- Extract to read
*** Block opens ***

So there you go! I showed you a basic rundown of the major natural language processing techniques that can help a computer extract, analyze, and understand useful information from a single text or sequence of texts. From machine translation that connects humans across cultures, to conversational chatbots that help with customer service; from sentiment analysis that deeply understands a human’s mood, to attention mechanisms that can mimic our visual attention, the field of NLP is too expansive to cover completely, so I’d encourage you to explore it further, whether through online courses, blog tutorials, or research papers.
I’d highly recommend Stanford’s CS 224 for starters, as you’ll learn to implement, train, debug, visualize, and invent your own neural network models for NLP tasks. As a bonus, you can get all the lecture slides, assignment guidelines, and source code from my GitHub repo. I hope it’ll guide you in the quest of changing how we’ll communicate in the future!

*** Block closes ***

- Task
From the NLP text above, list every action that taking Stanford's CS 224 is said to teach you to do with your own neural network models.

- Available data

*** Block opens ***

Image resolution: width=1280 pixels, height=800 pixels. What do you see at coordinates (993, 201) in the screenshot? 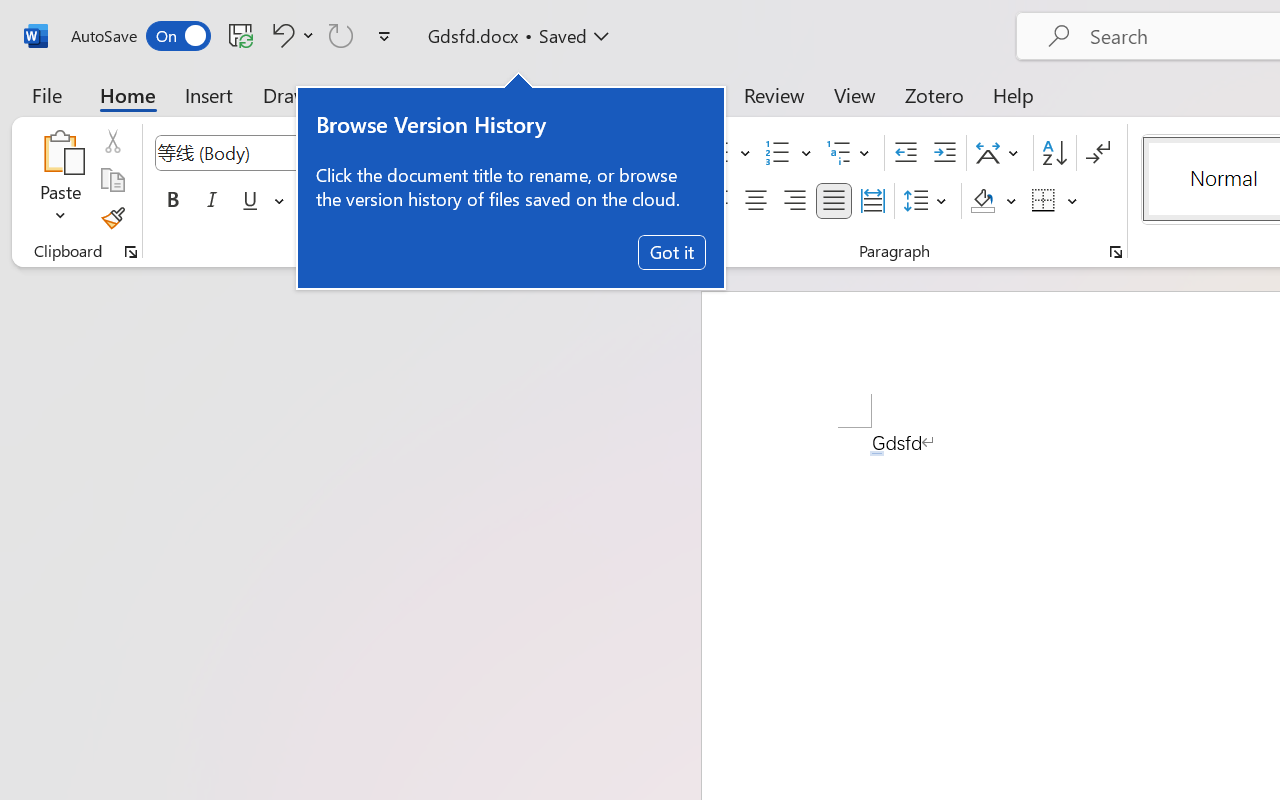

*** Block closes ***

- Written answer
Implement, train, debug, visualize, and invent.